### Your assignment
Could you repeat every record below exactly as written?

### Information supplied

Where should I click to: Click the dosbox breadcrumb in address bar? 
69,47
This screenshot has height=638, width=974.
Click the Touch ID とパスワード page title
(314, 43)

### Output
Where should I click to: Click the dosbox breadcrumb in address bar? 
69,47
This screenshot has height=638, width=974.
Click the Touch ID とパスワード page title
(314, 43)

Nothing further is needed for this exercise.